If an H2 blocker does not alleviate symptoms of GERD, the next treatment choice would be the use of proton-pump inhibitors (PPI). PPIs irreversibly block the H+/K+ ATPase enzyme system and prevent the overproduction of acid by parietal cells in the stomach. PPIs are effective and popular drug options for the treatment of GERD, however they do not come without warning. Research has associated PPIs use with increased incidence of fracture in postmenopausal women. 69 If PPIs are to be started on RTT patients, since bone composition in these patients may increase their risk for fractures, constantly monitoring bone density and vitamin D levels might prevent future fractures.

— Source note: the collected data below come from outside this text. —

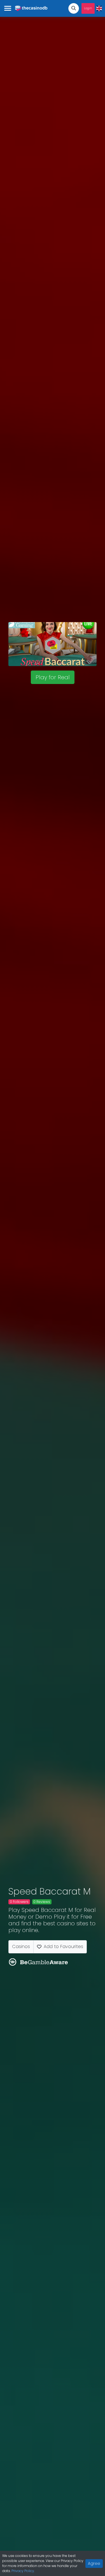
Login (88, 8)
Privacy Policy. (23, 2570)
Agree (94, 2563)
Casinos (21, 1946)
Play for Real (53, 677)
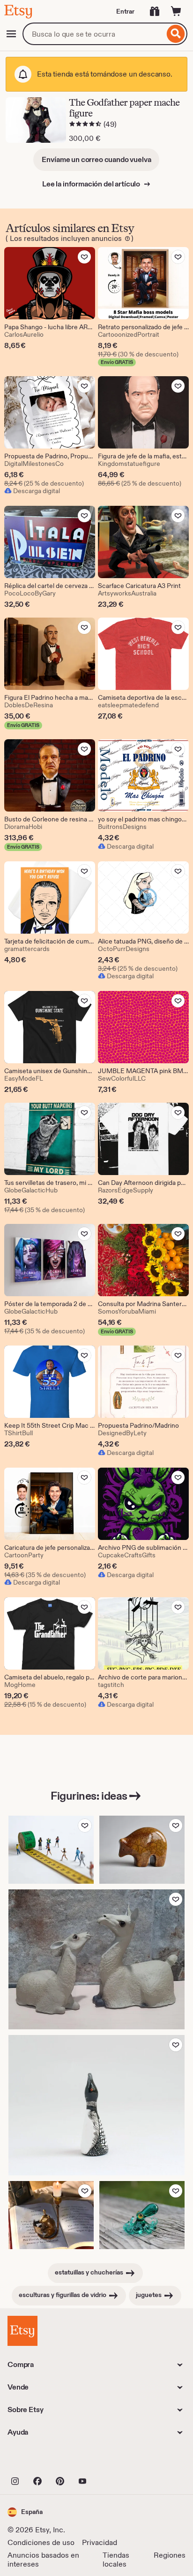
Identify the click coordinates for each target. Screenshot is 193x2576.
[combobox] (93, 34)
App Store (39, 2460)
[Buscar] (175, 34)
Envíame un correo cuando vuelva (96, 159)
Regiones (170, 2555)
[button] (25, 2512)
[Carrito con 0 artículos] (176, 11)
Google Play (109, 2460)
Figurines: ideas (89, 1795)
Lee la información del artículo (91, 183)
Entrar (125, 11)
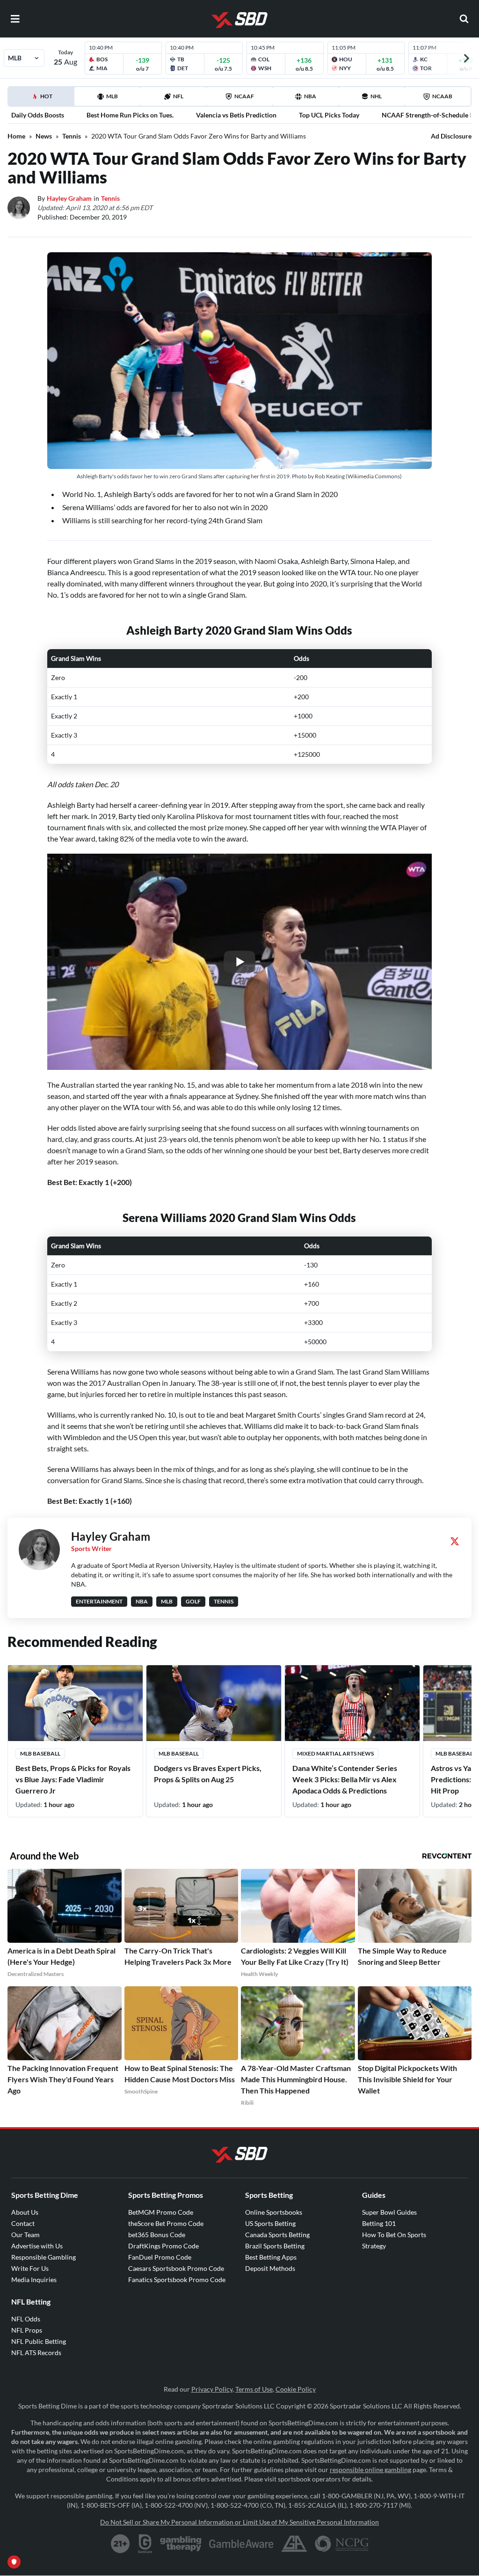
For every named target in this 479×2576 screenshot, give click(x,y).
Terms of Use (254, 2389)
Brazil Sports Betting (275, 2246)
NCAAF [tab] (244, 96)
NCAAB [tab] (442, 96)
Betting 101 (379, 2223)
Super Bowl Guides (389, 2212)
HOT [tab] (42, 99)
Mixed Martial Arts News (335, 1753)
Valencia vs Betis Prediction (236, 115)
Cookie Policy (296, 2389)
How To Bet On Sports (394, 2235)
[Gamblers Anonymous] (294, 2543)
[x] (454, 1541)
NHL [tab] (376, 96)
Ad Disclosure (451, 136)
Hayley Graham (69, 198)
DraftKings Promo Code (163, 2246)
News (44, 136)
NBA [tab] (310, 96)
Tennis (71, 136)
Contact (23, 2223)
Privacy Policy (211, 2389)
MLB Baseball (40, 1753)
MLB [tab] (112, 96)
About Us (24, 2212)
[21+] (121, 2543)
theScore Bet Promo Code (165, 2223)
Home (16, 136)
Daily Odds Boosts (37, 115)
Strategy (374, 2246)
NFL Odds (25, 2319)
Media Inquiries (34, 2279)
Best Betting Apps (271, 2257)
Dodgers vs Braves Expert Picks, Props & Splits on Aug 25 (207, 1774)
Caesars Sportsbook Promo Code (176, 2268)
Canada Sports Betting (277, 2235)
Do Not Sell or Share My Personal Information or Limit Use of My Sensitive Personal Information (239, 2522)
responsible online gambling (370, 2470)
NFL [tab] (178, 96)
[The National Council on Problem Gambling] (342, 2543)
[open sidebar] (14, 18)
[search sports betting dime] (464, 18)
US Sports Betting (270, 2223)
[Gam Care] (145, 2543)
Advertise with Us (37, 2246)
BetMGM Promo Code (160, 2212)
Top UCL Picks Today (329, 115)
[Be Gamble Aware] (241, 2543)
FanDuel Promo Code (159, 2257)
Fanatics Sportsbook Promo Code (176, 2279)
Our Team (25, 2235)
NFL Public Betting (38, 2341)
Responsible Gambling (43, 2257)
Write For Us (30, 2268)
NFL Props (26, 2330)
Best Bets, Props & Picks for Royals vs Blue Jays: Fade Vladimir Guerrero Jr (73, 1779)
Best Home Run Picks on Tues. (130, 115)
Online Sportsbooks (273, 2212)
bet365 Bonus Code (156, 2235)
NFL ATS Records (36, 2352)
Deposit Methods (270, 2268)
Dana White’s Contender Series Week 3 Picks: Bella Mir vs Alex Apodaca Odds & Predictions (344, 1779)
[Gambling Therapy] (181, 2544)
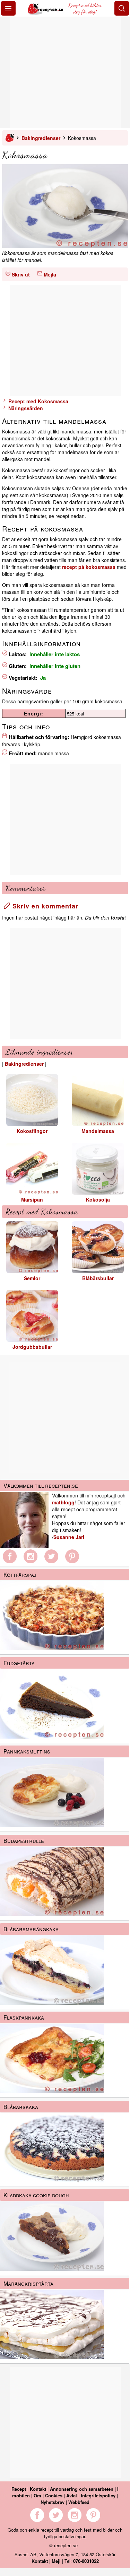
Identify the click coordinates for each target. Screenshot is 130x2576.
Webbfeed (78, 2502)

5.6 Epilepsy and Seizure Disorders

Epilepsy is considered a major problem in RTT, not only in terms of diagnosis but also in treatment strategies. It is believed that a majority of RTT individuals have some type of seizure disorder. It was recently reported that approximately 60% of RTT individuals reported seizure activity.70 Furthermore, RTT individuals with epilepsy are typically more severe in their case presentation. A genotype-phenotype analysis demonstrated that the missense MECP2 mutations T158M and R106W were most frequently associated with epilepsy.70 In addition, the occurrence of epilepsy appears to be an age related event, as patients 7 to 12 years of age tend to be at highest risk for seizure development.71

Seizures have also been observed in Mecp2 deficient mouse models. 72 Mecp2 mutant mice have an imbalance of excitation-to-inhibition in brain regions known to contribute to epilepsy and seizure disorders. For example, the hippocampus, the most epileptogenic brain region, is in a hyper-excitable state in symptomatic Mecp2 mutant mice.73 Since seizures occur at a high rate in the RTT population, its occurrence in Mecp2-based mouse models offers a useful endpoint for pre-clinical therapeutic evaluations.

In terms of treatment, many options exist that alleviate seizures in RTT. Valproate, lamotrigine, and carbamazepine, in addition to oxcarbamazepine, are AEDs that all have been shown be effective in seizure management.74 The use of levetiracetam was shown to be effective in reducing seizure frequency in RTT patients that suffered from drug-resistant seizures.75 Clinical judgment determines what therapy to initiate and if changes in mediations are to be made. However, it is critical to determine for certain that the diagnosis of seizures is correct and if medications should be initiated. Since AEDs are associated with many different adverse drug events, for instance the use of lamotrigine may cause a serious rash, limiting their use to RTT patients with an actual seizure disorder would avoid unwarranted side effects. Lastly, since RTT patients may be on many medications, determining drug-drug interactions would also prevent unnecessary harm to the patients. For instance, carbamazepine is a known CYP450 inducer and may cause a drug-drug interaction by increasing the clearance and decreasing the blood concentration of other drugs that the patient might be taking.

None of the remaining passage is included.